Work required:
Give the listing again in full and exactly, apart from its pictures.

Raw data:
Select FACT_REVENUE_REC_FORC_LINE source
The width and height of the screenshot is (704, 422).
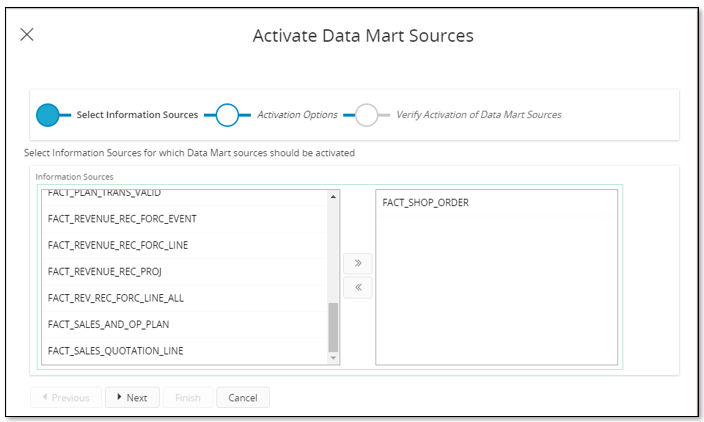tap(118, 245)
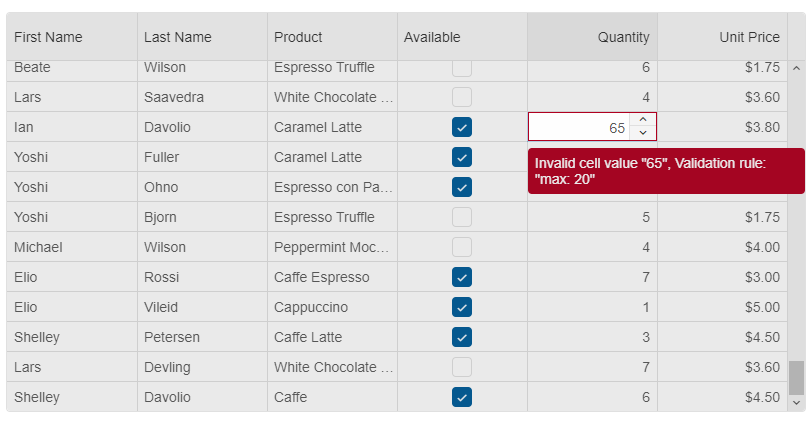Check Available for Beate Wilson
This screenshot has width=812, height=430.
tap(462, 68)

Problem solution:
Select FACT_REVENUE_REC_FORC_LINE source
The width and height of the screenshot is (704, 422).
tap(118, 245)
Check Available for Beate Wilson
This screenshot has width=812, height=430.
tap(462, 68)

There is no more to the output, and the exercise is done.